Re: [GIT PULL] tracing: Prevent trace_marker being bigger than unsigned short

From: Steven Rostedt
Date: Sat Mar 02 2024 - 15:00:09 EST


On Sat, 2 Mar 2024 09:24:37 -0800
Linus Torvalds <torvalds@xxxxxxxxxxxxxxxxxxxx> wrote:

> On Sat, 2 Mar 2024 at 08:10, Steven Rostedt <rostedt@xxxxxxxxxxx> wrote:
> >
> > - The change to allow trace_marker writes to be as big as the trace_seq can
> > hold, and also the change that increases the size of the trace_seq to two
> > pages, caused PowerPC kselftest trace_marker test to fail. The trace_marker
> > kselftest writes up to subbuffer size which is determined by PAGE_SIZE.
> > On PowerPC, the PAGE_SIZE can be 64K, which means the selftest will write
> > a string that is around 64K in size. The output of the trace_marker is
> > performed with a vsnprintf("%.*s", size, string), but this write would make
> > the size greater than 32K, which is the max precision of "%.*s", and that
> > causes a kernel warning. The fix is simply to keep the write of trace_marker
> > less than or equal to max signed short.
>
> Please don't just add random limits that are based on other random limits.

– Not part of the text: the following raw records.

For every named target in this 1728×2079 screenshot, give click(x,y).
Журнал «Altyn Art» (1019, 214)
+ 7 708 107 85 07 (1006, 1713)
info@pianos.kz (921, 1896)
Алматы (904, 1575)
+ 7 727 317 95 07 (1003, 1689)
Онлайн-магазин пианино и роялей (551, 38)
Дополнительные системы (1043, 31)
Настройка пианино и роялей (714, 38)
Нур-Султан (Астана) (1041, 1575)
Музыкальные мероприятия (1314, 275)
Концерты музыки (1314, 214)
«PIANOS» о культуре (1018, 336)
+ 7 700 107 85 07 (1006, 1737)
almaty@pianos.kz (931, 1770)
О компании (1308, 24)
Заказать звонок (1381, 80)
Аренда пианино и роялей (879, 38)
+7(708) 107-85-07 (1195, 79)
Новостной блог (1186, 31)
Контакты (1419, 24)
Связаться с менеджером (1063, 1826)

It's not random limits, it's resource limits.

>
> That printk warning is for "you did something obviously crazy".
>
> That does NOT MEAN that you now should limit your strings to something
> JUST BORDERLINE CRAZY.

I don't have control over the strings. Anyone can do in user space:

fd = open("/sys/kernel/tracing/trace_marker", O_WRONLY);
r = write(fd, huge_string, 10000000);

And this code only gives you what is returned in 'r'. It doesn't error
out. It just limits what the max write size is. I just default it to
what the resources available are.

>
> See?
>
> There is not a way in hell that printing a 32kB string in tracing is
> valid. EVER.

Well, the limit is really PAGE_SIZE, which on most architectures is
4096, but on PowerPC, PAGE_SIZE is 64K. And the test in
tools/testing/selftests/ftrace/test.d/00basic/trace_marker.tc finds the
PAGE_SIZE and writes a string as long as it to see if it doesn't crash
the kernel. And all the resources can hold a 60K write. The problem
that this patch addresses is that the vsnprintf() used to move the data
into seq_file has a precision variable that checks for overflow, and it
has a max of 32K.

Yes, in most cases, 4K is the limit, which is why this doesn't trigger
on any architecture that has 4K page sizes.

>
> So stop it. Stop making limits be some random implementation detail.
> Make limits *sane*.

The "implementation detail" is PAGE_SIZE. Similar to writing large
amounts of data to pipes and sockets. It may not write all data, but
just a smaller amount. The write doesn't error, it just says "this is
all I can write that you passed to me".

>
> Make a *sane* limit for tracing. Not a "avoid being called crazy" limit.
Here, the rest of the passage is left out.